Sadly a no win situation. Take care

in reply tocefnonn1

And calcium....can come with the D3. The is an old post so if you have questions it is worth opening a new post.

Thomas45 profile image
Thomas45

My DEXA scan showed that my hips and thigh bone were very strong, but that my backbone was weak and as such was diagnosed as having osteopenia. I stopped taking AA when I asked for and received a copy of the DEXA scan results. As for falling it's something I do, trip over my own feet, or slip on snow. My last major fall was when I had PMR. I fell at home, somehow cutting open my left shin. I'm on Warfarin as I have permanent atrial fibrillation, so was in hospital for 3 days while they largely stopped the bleeding. My last fall was a couple of months ago in icy weather. Fortunately there was a passer-by who helped me to stand up. I'm 6' 7" tall, and because of weakened muscles find it hard to get up from falling down, usually a matter of getting on to my knees, crawling to something I can press down on and levering myself up.

Jamie345 profile image
Jamie345 in reply toThomas45

Exactly how I get up, but I've lost inches off my height i am always tripping up, banging into things so covered in the awful red bruises due to the predisinone making my skin so thin, looks like I've been beaten up, I'm female so vain! I'm trying all sorts of camouflage, anyway we have to be extreme care how we walk, hshaha

Lilact profile image
Lilact

I was like you

In the end decided to take it for 2 or 3 years been on them 8 wks no problem so far if you get side effects you can always stop

Prunes and blueberries are good for bone density

So I eat them too

borednow profile image
borednow

Hi I was offered this but, following the advice given on this site, I queried whether I should have a Dexa scan first to make sure I actually needed it. My GP, who is open to suggestions (!!!???) said that was a good idea and he then told me (at great length) all about the new Dexa scan machine our local hospital had just bought and how good it would be if he could refer me to it. Somewhat dazed I said well let's go for it then and we did and it came through very quickly and turns out I don't need alendronic whatsit at all. I have the bones of a young woman apparently. Pity the face doesn't match ............ Good Luck with your not very happy GP!!!

Lee1945 profile image
Lee1945 in reply toborednow

Thanks for your feedback - I will definitely ask for a DEXA scan

9lives profile image
9lives

Hi Lee1945

What a dilemma for you, without any evidence To back it up.

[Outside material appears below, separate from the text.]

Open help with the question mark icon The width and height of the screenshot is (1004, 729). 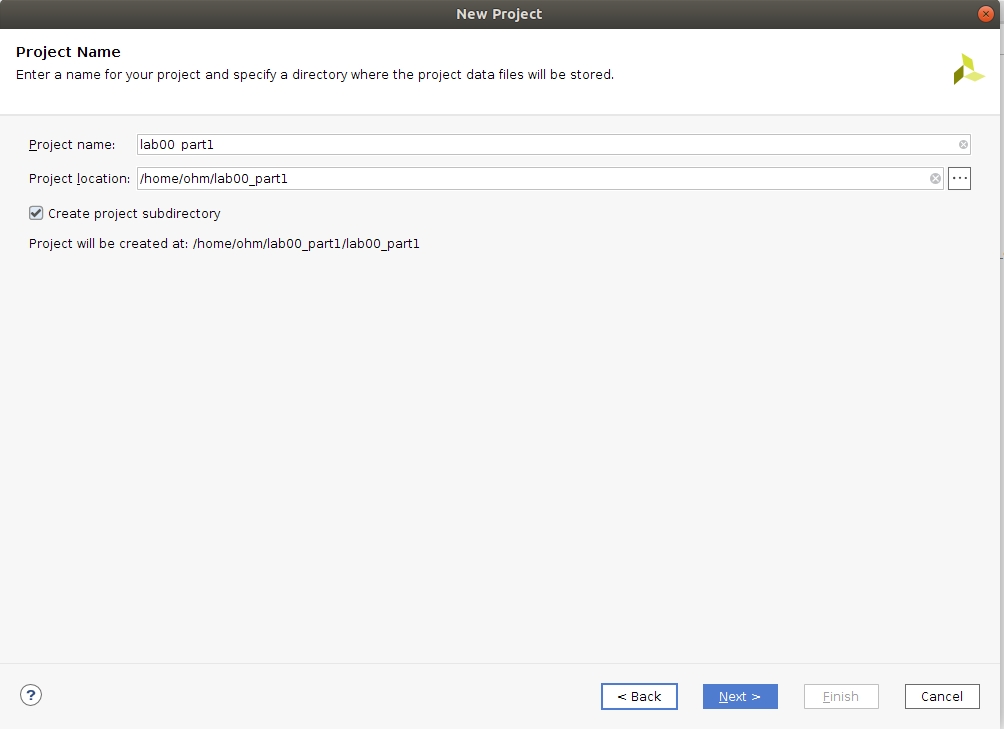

My Gp always says less is more.

I have been on steroids for almost 2 years now, gosh it goes quickly.

Started at 20 now at 4 mg.

In January they ordered a dexa scan , which showed osteoporosis in lower spine, but only just in the limits. So told to go on AA, not happy about doing so. Wish they did the scan at the beginning 2 years ago, so we had a bench mark.

Anyway I did after much pondering give it a go. And so far no detrimental side affects to report.

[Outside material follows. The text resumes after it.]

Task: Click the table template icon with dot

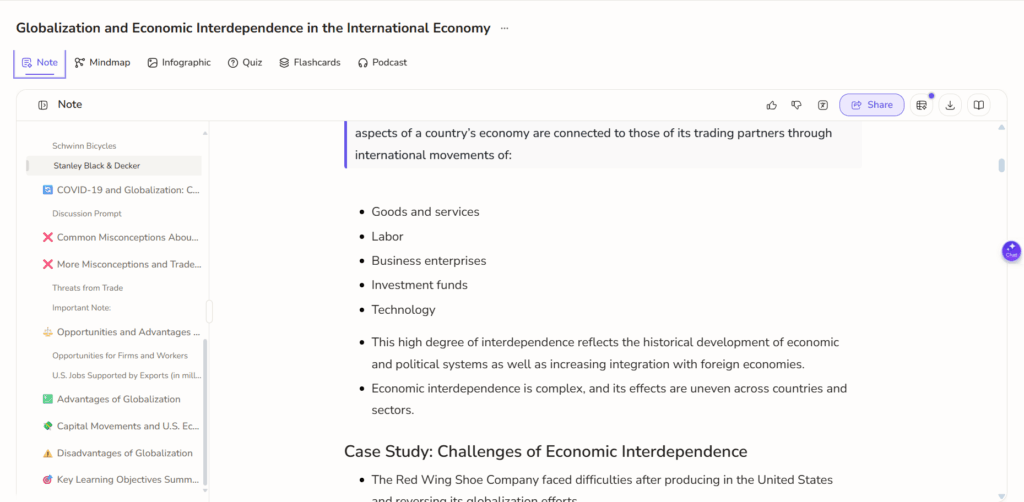Action: coord(921,105)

Although we are all different I know.

I also do on top of yoga , Pilates and lots of walking. I think it’s important to look after ourselves and do what we think is right for us at the time.

Good luck with everything

Carole

Lee1945 profile image
Lee1945 in reply to9lives

Thanks Carole, I have asked for a Dexa scan and will go from there but doubt I will take AA as too many risks

Lee1945 profile image
Lee1945

This morning I phoned my GP and asked for a DEXA scan. She said she would look into it and if appropriate refer me. I do not think she was aware of it - her instruction manual probably just goes 'prescribe AA'.